Era uma vez um rapaz que tinha a mania de observar os outros com as lentes da sobranceria intelectual. O rapaz tinha 16 anos e andava a ler um livro de aventuras fantástico que se chamava "Materialismo e Empirocriticismo", quando decidiu juntar todas as latas de conservas que existiam em casa dos pais e partir para Vila Nova de Milfontes. Tinham-lhe dito que era um sítio óptimo para observar a espécie humana.
Na primeira noite (depois de várias tentativas para montar a tenda num sítio que não lembrava ao diabo) dirigiu-se a uma taberna onde se ouviam uma vozes que cantavam em várias idiomas as cantigas da moda da "esquerda folclórica".
Lá entrou o rapaz com o ar de quem vai tirar notas sobre a fauna para uma qualquer pesquisa.
Não havia lugar para sentar e acabou por se acomodar no chão junto a uma janela tendo por companhia um jarro de vinho tinto.
Ainda uma hora não tinha passado sobre o primeiro copo e já o nosso pseudo-intelectual berrava a plenos pulmões uma canção em italiano que lhe soava vagamente a um hino e deu por ele ladeado por duas raparigas alemãs do género misto (mistura de frigorífico com arca congeladora). O nosso herói não se lembra de mais nada com rigor.

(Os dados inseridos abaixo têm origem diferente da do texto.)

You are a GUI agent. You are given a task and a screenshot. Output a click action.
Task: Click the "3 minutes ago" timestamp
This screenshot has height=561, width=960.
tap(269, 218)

Apenas de umas mãos que entravam e saíam de dentro da sua roupa e de uma das alemãs a tentar perceber a que sabia o interior de um dos seus pavilhões auriculares.
E lembra-se vagamente de subir uma rua de braço dado com as ditas germânicas, ao nascer do sol, a cantar "vamos lá saiiiiiindo por esses campos foraaaaaa...."
Estavamos em 1976.
A filha mais velha deste personagem telefonou-lhe de Milfontes na semana passada a dizer-lhe que a Manjedoura já não existia.

1 comentário:

  1. Gostaria de deixar a mensagem que tal como as pessoas que marcam e que ficam para sempre...é por histórias como estas que a Manjedoura viverá sempre. Eu sou a filha do dono da antiga Manjedoura e a alegria que tive a ler estas palavras provam que há muitos bocados da Manjedoura a viver não só em mim, mas em muitos dentro deste pedaço de mundo e não só. Viva o Alentejo! Viva a Manjedoura e às muitas histórias da mesma. Saudades!!!!!